Jaibhan Singh Pawaiya is an Indian politician and a leader of BJP. He is currently the Seh-Prabhari of BJP in Maharashtra state. He previously served as the Cabinet Minister of Higher Education in the cabinet of CM Shivraj Singh Chouhan Government. He was a member of Lok Sabha in 1999 from Gwalior. He won 2013 Madhya Pradesh Assembly election from Gwalior against Pradhuman Singh Tomar of Congress, but lost the 2018 Assembly election against Pradhuman Singh from the same constituency.

==Political career==
Jaibhan became RSS swayamsevak in year 1973. He took part in Sampurna kranti Andolan of Shri Jaiprakash Narayan (JP Movement) in 1974. During period of 1973 to 1982 Shri Pawaiya worked as City President, Member of National Executive Committee with Akhil Bharatiya Vidyarthi Parishad (AVBP), the student wing of RSS. He was assigned by RSS to Vishva Hindu Parishad (VHP) in 1983 as Joint secretary of Madhya Pradesh. He was National General Secretary of Bajrang Dal in 1993 and became second National President of Bajrang Dal from 1995. Shri Pawaiya stoutly defended the Vishva Hindu Parishad (VHP) and the Bajrang Dal in the March 2002 Ramjanmabhoomi campaign, when all BJP leaders were disassociating themselves from the VHP. He defied all party and government orders and went to Ayodhya in March 2002. He was imprisoned for 13 days during Ramjanmabhoomi Andolan with Shri L. K. Advani (Lal Krishna Advani) and Dr. Murli Manohar Joshi. He was elected member of 13th Lok Sabha in 1999. Shri Pawaiya also served as Vice President of State 20 Point Programme Implementation Committee (Minister status). In year 2013, he was elected as MLA after winning Legislative Assembly elections in Gwalior(15) with 74769 Votes and became a member of Vidhan Sabha for the first time. Shri Jaibhan Singh Pawaiya was inducted as Cabinet Minister on 30 June 2016 in the cabinet of Chief Minister Shri Shivraj Singh Chouhan holding portfolio as Minister for Higher Education.

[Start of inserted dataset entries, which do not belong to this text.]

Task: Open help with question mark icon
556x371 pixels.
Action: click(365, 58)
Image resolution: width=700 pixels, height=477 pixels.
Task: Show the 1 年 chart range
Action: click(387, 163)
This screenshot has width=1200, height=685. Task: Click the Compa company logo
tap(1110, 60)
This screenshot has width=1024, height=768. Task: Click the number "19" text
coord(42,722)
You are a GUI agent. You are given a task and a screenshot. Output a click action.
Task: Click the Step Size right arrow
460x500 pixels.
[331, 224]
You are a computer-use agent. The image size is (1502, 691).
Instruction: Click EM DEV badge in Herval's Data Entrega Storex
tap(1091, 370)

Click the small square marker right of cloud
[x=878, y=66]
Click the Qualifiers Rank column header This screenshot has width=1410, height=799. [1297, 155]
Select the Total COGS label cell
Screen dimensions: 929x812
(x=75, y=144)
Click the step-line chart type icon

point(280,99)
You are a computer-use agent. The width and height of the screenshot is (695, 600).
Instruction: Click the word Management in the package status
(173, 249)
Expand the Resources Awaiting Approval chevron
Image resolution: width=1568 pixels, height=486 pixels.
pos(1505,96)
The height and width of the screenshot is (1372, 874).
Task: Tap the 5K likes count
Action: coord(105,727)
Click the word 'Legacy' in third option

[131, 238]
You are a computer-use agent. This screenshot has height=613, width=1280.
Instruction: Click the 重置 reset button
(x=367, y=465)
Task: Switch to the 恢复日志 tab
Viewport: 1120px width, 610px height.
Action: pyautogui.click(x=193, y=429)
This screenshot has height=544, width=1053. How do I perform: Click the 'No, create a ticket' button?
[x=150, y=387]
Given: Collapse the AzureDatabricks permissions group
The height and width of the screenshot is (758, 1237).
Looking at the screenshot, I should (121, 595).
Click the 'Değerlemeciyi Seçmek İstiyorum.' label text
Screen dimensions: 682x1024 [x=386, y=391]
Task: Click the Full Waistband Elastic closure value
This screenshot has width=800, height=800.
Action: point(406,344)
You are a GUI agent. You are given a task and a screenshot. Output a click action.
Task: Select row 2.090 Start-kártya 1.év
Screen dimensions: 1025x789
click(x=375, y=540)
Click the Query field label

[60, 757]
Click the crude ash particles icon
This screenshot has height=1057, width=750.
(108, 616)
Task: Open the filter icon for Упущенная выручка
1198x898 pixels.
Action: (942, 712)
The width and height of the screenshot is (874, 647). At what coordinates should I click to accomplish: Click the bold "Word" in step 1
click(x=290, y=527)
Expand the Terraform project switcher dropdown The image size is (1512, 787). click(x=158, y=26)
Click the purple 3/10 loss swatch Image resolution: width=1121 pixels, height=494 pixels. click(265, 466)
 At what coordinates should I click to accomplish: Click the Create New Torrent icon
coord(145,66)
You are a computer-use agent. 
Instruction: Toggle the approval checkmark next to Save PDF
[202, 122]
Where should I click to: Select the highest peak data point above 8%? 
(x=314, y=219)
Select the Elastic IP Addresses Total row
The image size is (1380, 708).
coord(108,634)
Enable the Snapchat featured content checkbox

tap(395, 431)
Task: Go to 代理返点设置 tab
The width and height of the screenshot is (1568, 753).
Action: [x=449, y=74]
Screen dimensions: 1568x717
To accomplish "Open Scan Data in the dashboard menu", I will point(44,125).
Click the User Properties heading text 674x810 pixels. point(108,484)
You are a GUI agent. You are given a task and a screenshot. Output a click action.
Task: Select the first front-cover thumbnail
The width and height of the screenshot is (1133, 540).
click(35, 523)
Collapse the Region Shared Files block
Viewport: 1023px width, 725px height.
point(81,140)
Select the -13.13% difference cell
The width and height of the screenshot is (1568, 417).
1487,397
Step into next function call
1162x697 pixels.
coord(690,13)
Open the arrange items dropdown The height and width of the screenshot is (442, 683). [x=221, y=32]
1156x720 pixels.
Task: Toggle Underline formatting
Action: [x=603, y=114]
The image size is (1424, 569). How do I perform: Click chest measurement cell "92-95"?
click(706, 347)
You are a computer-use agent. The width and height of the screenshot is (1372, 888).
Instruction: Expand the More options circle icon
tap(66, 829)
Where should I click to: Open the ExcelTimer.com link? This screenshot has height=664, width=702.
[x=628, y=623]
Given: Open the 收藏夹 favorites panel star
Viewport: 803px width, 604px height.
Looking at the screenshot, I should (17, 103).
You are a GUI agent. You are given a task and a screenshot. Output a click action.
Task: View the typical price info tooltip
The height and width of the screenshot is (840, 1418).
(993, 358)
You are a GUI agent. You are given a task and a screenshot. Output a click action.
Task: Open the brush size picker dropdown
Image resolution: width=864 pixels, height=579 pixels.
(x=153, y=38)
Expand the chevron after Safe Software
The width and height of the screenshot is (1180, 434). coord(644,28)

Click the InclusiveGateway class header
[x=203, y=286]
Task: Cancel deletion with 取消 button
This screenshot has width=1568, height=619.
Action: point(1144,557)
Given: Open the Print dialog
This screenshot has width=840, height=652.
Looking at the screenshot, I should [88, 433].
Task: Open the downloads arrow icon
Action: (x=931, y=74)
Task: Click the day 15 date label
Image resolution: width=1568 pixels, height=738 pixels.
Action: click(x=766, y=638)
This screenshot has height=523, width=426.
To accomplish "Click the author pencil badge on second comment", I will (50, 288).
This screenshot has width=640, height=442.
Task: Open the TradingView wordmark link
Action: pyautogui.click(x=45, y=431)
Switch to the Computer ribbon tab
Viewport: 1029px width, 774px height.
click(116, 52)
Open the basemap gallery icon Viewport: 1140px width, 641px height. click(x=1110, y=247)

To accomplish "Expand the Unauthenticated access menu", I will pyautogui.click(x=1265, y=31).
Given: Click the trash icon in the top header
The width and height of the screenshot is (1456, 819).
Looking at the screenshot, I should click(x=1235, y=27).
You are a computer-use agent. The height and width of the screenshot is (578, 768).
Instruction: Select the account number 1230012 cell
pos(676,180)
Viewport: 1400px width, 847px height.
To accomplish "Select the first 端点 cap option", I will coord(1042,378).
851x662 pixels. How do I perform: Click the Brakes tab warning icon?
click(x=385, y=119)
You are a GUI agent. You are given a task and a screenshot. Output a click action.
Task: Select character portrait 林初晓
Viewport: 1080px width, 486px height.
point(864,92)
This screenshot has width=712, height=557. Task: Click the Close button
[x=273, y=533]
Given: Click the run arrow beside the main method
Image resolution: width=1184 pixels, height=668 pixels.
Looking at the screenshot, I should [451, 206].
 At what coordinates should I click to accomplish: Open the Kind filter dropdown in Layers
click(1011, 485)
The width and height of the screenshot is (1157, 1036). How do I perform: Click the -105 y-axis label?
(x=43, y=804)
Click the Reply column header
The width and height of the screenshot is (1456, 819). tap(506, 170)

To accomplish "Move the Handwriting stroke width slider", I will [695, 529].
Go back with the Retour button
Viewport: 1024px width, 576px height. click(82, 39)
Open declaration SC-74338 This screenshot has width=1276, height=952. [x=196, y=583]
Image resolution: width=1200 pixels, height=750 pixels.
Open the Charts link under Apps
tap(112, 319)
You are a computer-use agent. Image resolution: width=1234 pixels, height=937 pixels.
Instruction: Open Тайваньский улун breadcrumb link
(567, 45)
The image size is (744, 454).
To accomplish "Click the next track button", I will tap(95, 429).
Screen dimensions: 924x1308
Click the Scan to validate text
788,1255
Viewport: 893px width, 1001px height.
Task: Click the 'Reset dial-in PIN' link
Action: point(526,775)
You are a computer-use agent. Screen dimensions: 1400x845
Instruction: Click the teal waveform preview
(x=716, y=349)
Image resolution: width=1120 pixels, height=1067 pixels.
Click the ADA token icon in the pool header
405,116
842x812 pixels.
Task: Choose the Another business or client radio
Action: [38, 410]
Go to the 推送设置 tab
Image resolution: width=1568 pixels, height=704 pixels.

==Early life and education==
Shri Pawaiya was born 6 July 1955 in the jamindar family of Chinaur garhi his father Shri Balwant Singh Pawaiya resident of Chinaur village of Gwalior district of Madhya Pradesh belonging to Hindu Rajput family. His qualification was Diploma Civil Engineer. He is an agriculturist by profession. He was married to Smt Maya Singh Pawaiya and they have two daughters.